(Exercise directions)
Your task is to print each entry exactly as written.

###

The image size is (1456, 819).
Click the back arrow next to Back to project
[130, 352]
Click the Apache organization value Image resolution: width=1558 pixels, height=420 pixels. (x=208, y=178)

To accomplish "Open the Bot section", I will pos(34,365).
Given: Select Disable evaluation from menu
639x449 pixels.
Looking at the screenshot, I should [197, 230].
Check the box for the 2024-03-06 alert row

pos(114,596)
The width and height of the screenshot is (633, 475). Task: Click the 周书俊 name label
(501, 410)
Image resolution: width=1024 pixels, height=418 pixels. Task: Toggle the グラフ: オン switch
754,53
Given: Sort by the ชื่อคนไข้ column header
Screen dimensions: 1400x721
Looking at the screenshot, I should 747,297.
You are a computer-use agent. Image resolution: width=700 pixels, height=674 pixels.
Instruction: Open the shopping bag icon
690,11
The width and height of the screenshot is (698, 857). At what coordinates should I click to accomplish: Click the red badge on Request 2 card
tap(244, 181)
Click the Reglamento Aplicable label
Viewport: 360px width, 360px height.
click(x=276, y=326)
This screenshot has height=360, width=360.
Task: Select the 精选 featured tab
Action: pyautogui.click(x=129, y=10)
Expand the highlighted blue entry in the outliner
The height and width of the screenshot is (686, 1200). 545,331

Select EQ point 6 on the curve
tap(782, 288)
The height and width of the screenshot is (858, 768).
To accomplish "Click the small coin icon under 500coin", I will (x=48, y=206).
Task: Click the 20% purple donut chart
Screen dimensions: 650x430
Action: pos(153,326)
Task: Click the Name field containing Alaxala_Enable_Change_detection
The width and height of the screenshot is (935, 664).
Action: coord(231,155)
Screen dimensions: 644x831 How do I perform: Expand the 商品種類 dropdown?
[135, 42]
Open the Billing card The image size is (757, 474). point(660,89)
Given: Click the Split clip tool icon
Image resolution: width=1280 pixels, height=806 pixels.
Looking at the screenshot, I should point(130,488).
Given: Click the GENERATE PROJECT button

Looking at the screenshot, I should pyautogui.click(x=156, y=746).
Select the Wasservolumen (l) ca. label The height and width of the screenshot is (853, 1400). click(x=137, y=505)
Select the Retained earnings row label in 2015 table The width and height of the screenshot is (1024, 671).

###

(Task answer)
The image size is (1456, 819).
Click the back arrow next to Back to project
[130, 352]
Click the Apache organization value Image resolution: width=1558 pixels, height=420 pixels. (x=208, y=178)

To accomplish "Open the Bot section", I will pos(34,365).
Given: Select Disable evaluation from menu
639x449 pixels.
Looking at the screenshot, I should [197, 230].
Check the box for the 2024-03-06 alert row

pos(114,596)
The width and height of the screenshot is (633, 475). Task: Click the 周书俊 name label
(501, 410)
Image resolution: width=1024 pixels, height=418 pixels. Task: Toggle the グラフ: オン switch
754,53
Given: Sort by the ชื่อคนไข้ column header
Screen dimensions: 1400x721
Looking at the screenshot, I should 747,297.
You are a computer-use agent. Image resolution: width=700 pixels, height=674 pixels.
Instruction: Open the shopping bag icon
690,11
The width and height of the screenshot is (698, 857). At what coordinates should I click to accomplish: Click the red badge on Request 2 card
tap(244, 181)
Click the Reglamento Aplicable label
Viewport: 360px width, 360px height.
click(x=276, y=326)
This screenshot has height=360, width=360.
Task: Select the 精选 featured tab
Action: pyautogui.click(x=129, y=10)
Expand the highlighted blue entry in the outliner
The height and width of the screenshot is (686, 1200). 545,331

Select EQ point 6 on the curve
tap(782, 288)
The height and width of the screenshot is (858, 768).
To accomplish "Click the small coin icon under 500coin", I will (x=48, y=206).
Task: Click the 20% purple donut chart
Screen dimensions: 650x430
Action: pos(153,326)
Task: Click the Name field containing Alaxala_Enable_Change_detection
The width and height of the screenshot is (935, 664).
Action: coord(231,155)
Screen dimensions: 644x831 How do I perform: Expand the 商品種類 dropdown?
[135, 42]
Open the Billing card The image size is (757, 474). point(660,89)
Given: Click the Split clip tool icon
Image resolution: width=1280 pixels, height=806 pixels.
Looking at the screenshot, I should point(130,488).
Given: Click the GENERATE PROJECT button

Looking at the screenshot, I should pyautogui.click(x=156, y=746).
Select the Wasservolumen (l) ca. label The height and width of the screenshot is (853, 1400). click(x=137, y=505)
Select the Retained earnings row label in 2015 table The width and height of the screenshot is (1024, 671).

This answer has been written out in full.